Alcohol is a beverage made by fermenting fruits, vegetables or grains with either yeast or bacteria.

Typical types of alcohol are beer, wine and liquor. After ingestion, alcohol enters the blood stream affecting the body’s central nervous system. Alcohol is considered to be a sedative and depressant due to its effects on a person’s perceptions, vision, emotions and motor skills.

Intoxication and dehydration are the short term effects of consuming alcoholic beverages. The long term effects of continuous alcohol use can be significant liver and brain damage along with a state of addiction to alcohol, known as alcoholism.

Signs of alcohol use can be flushed skin, slurred speech, difficulty walking, blurred vision and slower than normal reaction time. The absorption rate of alcohol is dependent on numerous factors including, strength of the alcoholic beverage, body weight , percentage of body fat, hormone levels, rate of consumption, food digestion, medications and tolerance of the individual.

Klonopin is a prescription medication and classified as a benzodiazepine. Klonopin decreases the abnormal electrical activity in the brain and is most often prescribed for the treatment of anxiety, seizure disorders, insomnia, panic attacks and alcohol withdrawal.

Common side effects with Klonopin can be fatigue, dizziness, sedation, depression, impaired coordination and lack of ability to focus.

Klonopin can have a potential for addiction and may produce emotional and or physical dependence.
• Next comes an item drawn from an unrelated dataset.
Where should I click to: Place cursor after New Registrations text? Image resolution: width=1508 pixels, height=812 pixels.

Due to such, Kolonopin should not be abruptly stopped as dangerous withdrawal symptoms can occur such as seizures, hallucinations and severe mood changes. Kolonopin should be used only under a physician’s guidance and according to their prescription.

Both Klonopin and alcohol are Central Nervous System depressants and thereby exhibit a sedating effect on a person’s mental and physical functioning. When taken together, the two substances magnify the sedation a person experiences and can result in significant impairment to the central nervous system. Each substance compounds the resulting physical and mental effects because both Klonopin and alcohol inhibit activity in the same brain receptors that control breathing and heart rate. When the combined effects on the brain are too great this toxic interaction can lead to depressed respiration, extreme drowsiness, memory loss, decreased coordination and sometimes even coma or death. In addition, combining alcohol and Klonopin can lead to impairment of coordination and concentration that can severely diminish a person’s ability to operate a motor vehicle or machinery.
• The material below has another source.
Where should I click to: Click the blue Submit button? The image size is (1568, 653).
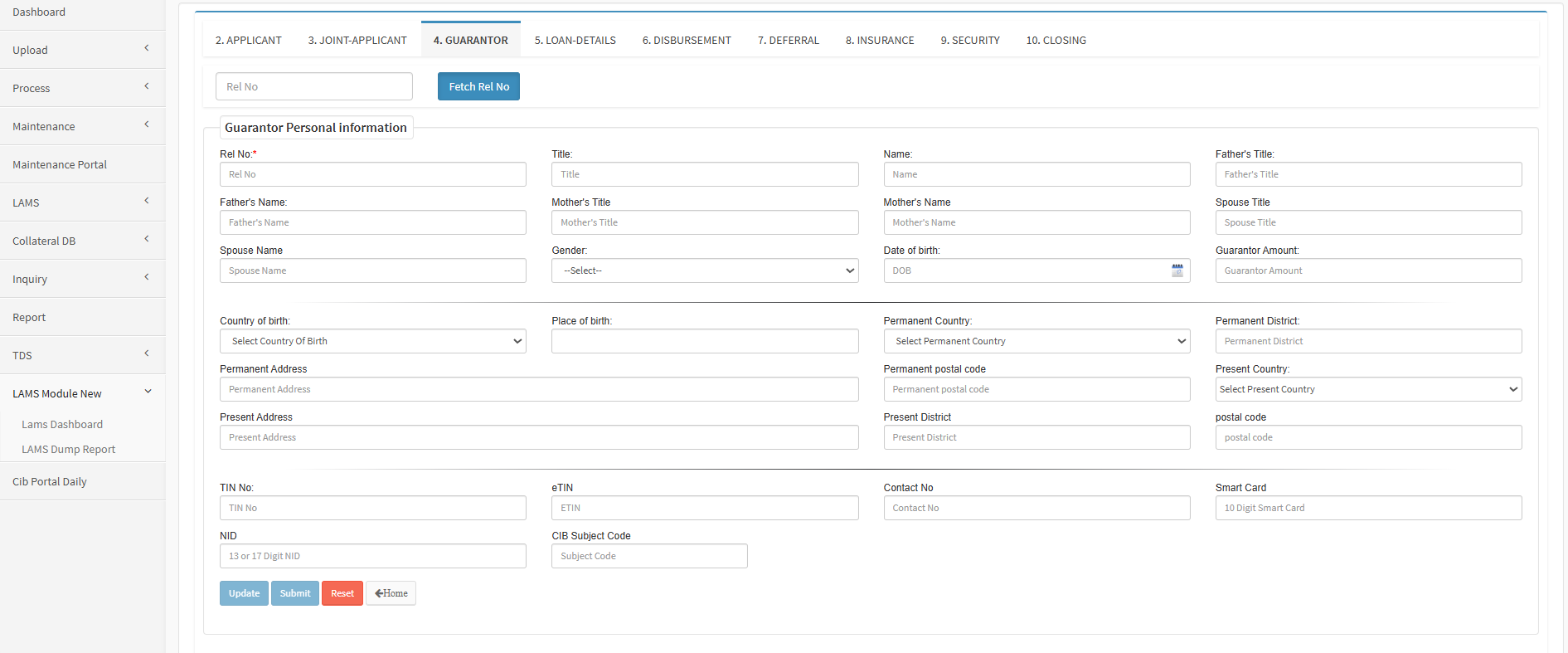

Accidental overdoses with Klonopin and alcohol are common as impaired and reduced judgement along with diminished memory can lead a person to unintentionally exceed their daily dosage of Klonopin while drinking alcohol. In order to avoid this a person should be honest with their physician regarding their alcohol use and be aware of possible adverse drug interactions and the potentially life threatening side effects of mixing alcohol with prescription medications.